In Brandon, South Dakota this week, concerns over water dealt with the frozen kind: a blizzard that dropped several inches of snow.
But resident Spencer Schenk and wife Laura worry more about the liquid coming out of the tap, a public water supply that contains radium.
The radioactive substance can occur naturally, and it's been in the city's water for decades and it's not uncommon across the country: an analysis by the non-profit environmental working group found 170 million people exposed to radium from drinking water in 22-thousand utilities nationwide.
Brandon's radium level does not exceed federal guidelines - but many health experts say there is no "safe" level of that carcinogen...
To get that level down to zero would mean expensive modifications to the city's water treatment system, and city administrator Brian Reed says residents would have to decide to foot that bill.
And radium is just one of hundreds of contaminants found in drinking water systems nationwide, things like arsenic, cadmium, pesticides, and metals including hexavalent chromium, and lead.
So what's a consumer to do, if they want cleaner, safer water at home?

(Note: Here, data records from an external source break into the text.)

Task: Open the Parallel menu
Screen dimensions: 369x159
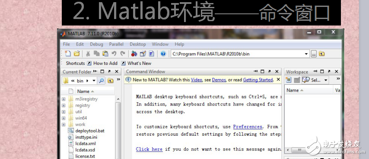Action: coord(116,44)
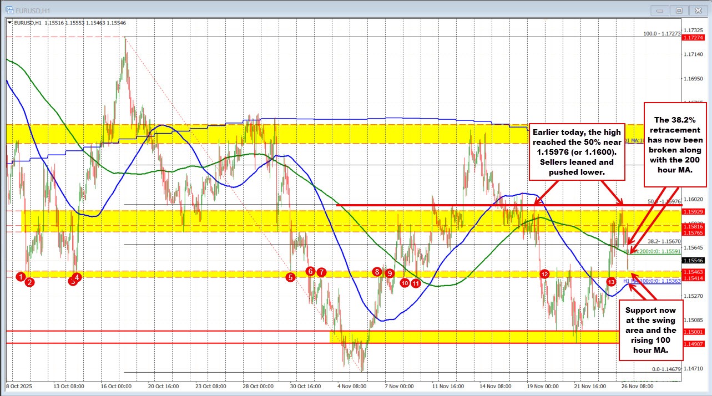Click the chart window icon beside EURUSD,H1 title

click(x=10, y=9)
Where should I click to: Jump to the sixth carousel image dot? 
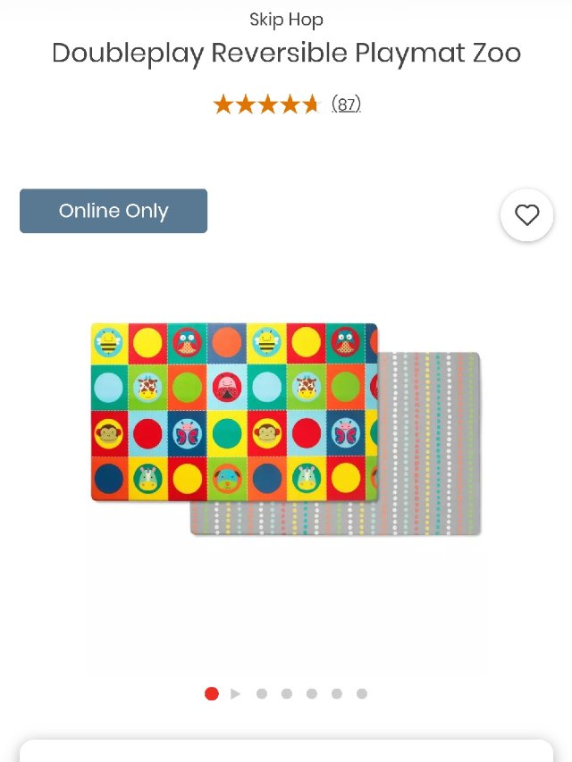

Rick Andrew works for NSF international, a group that tests, and certifies, products including water filtration systems.
A simple filtering water pitcher could be $30, a whole-house system, a couple-thousand dollars.
And it's important to find out from your utility which contaminants are in your water, and get the right system.
We checked the water supply here in New York City and found six contaminants detected at levels either higher than the national average or some health advisories.